┌─ RECORDS FOR THE EXERCISE

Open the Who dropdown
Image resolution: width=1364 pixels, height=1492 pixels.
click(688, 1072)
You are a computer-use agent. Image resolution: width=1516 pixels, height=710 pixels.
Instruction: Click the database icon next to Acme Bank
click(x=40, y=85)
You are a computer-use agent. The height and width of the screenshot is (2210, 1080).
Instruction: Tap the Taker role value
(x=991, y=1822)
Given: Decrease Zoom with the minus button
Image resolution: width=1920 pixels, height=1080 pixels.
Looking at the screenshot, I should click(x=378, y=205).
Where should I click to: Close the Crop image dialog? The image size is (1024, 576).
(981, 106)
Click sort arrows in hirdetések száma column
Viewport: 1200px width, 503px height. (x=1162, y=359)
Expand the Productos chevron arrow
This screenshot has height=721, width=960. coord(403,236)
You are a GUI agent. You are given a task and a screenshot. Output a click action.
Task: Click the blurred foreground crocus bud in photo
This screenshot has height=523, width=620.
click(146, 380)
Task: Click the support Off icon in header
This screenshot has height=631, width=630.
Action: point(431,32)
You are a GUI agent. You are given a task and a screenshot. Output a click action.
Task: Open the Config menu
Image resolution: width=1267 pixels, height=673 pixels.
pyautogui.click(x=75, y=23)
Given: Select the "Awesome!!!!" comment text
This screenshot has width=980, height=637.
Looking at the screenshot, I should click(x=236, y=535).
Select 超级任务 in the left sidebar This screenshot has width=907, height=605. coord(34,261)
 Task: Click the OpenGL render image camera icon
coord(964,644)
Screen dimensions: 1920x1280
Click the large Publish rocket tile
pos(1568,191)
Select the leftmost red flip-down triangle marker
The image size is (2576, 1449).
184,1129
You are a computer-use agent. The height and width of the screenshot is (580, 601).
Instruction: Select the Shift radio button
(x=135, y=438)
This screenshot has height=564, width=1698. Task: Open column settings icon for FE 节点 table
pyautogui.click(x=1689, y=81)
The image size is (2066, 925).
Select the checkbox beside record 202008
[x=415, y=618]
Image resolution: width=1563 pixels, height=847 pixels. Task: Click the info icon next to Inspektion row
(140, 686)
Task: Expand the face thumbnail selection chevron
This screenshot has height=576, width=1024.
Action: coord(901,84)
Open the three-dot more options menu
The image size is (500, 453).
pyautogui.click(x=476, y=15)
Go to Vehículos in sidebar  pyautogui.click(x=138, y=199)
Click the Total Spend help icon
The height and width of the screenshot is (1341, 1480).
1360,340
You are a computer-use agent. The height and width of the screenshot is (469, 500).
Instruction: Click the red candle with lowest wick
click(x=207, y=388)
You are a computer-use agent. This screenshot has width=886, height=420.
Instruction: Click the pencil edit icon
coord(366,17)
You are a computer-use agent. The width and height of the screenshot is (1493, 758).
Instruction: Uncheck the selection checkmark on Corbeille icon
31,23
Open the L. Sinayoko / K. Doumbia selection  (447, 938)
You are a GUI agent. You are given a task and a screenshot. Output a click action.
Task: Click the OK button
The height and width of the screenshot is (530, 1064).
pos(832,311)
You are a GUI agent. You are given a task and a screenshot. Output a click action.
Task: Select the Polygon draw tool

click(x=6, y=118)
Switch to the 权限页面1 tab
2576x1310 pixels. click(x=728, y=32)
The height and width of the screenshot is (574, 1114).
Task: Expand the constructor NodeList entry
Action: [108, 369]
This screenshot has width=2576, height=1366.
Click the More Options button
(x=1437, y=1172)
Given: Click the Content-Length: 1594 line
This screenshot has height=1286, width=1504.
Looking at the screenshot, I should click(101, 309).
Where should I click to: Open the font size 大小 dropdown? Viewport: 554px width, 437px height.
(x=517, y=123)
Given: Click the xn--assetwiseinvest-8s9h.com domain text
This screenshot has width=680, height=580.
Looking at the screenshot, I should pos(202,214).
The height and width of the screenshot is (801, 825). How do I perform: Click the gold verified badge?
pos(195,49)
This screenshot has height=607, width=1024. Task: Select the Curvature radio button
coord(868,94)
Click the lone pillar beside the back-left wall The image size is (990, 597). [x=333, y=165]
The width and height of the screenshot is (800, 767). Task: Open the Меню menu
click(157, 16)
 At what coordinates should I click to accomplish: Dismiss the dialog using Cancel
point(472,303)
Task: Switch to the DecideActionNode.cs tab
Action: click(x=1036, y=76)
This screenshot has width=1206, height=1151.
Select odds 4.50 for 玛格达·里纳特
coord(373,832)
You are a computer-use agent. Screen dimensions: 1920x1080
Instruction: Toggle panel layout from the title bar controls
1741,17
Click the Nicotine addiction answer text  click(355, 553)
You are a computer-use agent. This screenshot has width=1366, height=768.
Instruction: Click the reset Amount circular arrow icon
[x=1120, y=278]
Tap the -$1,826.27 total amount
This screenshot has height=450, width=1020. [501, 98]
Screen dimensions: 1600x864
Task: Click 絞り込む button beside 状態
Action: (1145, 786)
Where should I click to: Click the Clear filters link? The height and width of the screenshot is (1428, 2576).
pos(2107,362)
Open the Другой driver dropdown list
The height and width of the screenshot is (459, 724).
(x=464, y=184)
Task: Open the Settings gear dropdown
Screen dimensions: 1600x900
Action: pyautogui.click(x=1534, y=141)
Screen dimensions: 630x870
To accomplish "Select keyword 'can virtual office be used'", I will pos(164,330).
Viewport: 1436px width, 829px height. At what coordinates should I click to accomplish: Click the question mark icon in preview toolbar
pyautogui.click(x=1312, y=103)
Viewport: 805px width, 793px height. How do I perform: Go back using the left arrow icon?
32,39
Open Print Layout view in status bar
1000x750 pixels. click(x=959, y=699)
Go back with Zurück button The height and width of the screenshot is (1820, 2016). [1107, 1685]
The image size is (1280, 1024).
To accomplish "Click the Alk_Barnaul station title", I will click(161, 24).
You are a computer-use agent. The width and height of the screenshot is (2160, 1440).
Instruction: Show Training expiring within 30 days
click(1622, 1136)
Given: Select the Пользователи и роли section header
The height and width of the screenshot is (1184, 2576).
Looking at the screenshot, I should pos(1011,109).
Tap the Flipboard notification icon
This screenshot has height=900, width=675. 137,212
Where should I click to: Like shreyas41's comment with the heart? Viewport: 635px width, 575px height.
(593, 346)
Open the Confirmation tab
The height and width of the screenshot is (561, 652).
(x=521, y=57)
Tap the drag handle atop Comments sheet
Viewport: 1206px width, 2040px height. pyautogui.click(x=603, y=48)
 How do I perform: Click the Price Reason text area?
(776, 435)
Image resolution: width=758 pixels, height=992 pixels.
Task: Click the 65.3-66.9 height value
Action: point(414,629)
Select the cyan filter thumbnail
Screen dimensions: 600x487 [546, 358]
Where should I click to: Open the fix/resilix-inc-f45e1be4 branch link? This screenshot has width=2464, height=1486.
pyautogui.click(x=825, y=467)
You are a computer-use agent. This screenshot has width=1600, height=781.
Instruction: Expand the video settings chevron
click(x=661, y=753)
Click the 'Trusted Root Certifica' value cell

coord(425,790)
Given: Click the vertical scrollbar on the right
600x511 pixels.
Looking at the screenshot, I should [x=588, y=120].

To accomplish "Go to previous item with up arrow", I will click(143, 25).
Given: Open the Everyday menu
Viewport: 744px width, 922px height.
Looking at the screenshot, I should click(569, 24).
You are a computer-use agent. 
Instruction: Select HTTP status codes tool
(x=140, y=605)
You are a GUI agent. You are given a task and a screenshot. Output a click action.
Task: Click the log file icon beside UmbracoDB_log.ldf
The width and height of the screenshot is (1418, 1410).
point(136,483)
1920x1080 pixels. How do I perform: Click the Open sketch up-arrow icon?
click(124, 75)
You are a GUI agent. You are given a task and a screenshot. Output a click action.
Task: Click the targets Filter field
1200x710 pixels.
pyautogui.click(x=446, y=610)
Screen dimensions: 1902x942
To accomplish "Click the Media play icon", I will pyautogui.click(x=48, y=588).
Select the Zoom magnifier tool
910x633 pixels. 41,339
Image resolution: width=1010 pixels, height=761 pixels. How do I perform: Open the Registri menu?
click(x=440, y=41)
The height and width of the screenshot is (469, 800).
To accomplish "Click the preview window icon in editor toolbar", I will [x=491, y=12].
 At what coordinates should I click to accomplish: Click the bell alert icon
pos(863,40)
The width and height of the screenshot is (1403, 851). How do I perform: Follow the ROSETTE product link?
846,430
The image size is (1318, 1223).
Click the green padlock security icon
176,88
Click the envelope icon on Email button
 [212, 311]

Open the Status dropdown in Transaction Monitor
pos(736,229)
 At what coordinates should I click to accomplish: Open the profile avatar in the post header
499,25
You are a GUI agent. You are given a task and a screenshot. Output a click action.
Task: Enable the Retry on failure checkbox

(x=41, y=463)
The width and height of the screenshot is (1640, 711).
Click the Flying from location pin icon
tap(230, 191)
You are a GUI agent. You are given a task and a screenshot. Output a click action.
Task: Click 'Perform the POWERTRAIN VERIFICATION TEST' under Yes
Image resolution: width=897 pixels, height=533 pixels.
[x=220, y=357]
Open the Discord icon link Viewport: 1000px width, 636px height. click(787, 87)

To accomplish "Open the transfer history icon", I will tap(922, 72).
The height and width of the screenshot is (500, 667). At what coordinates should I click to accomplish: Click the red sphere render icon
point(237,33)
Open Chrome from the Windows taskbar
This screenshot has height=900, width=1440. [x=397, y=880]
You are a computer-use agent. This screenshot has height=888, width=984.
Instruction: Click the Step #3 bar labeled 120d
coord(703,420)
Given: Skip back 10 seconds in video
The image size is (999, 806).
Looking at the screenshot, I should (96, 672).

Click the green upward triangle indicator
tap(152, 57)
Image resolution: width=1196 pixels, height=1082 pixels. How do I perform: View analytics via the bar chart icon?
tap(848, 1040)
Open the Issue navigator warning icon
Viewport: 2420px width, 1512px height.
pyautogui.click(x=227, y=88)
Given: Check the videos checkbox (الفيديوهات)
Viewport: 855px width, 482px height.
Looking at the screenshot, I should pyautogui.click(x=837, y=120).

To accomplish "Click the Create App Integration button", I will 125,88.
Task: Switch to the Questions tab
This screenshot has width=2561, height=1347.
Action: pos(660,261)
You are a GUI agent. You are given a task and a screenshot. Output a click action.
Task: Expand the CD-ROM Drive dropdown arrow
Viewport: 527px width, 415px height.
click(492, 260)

└─

> **WHAT IS ASKED**
Locate every line in the entries above that contains the word "selection", and copy each such line. Case matters.

> **WRITTEN SOLUTION**
Task: Expand the face thumbnail selection chevron
Instruction: Uncheck the selection checkmark on Corbeille icon
Open the L. Sinayoko / K. Doumbia selection  (447, 938)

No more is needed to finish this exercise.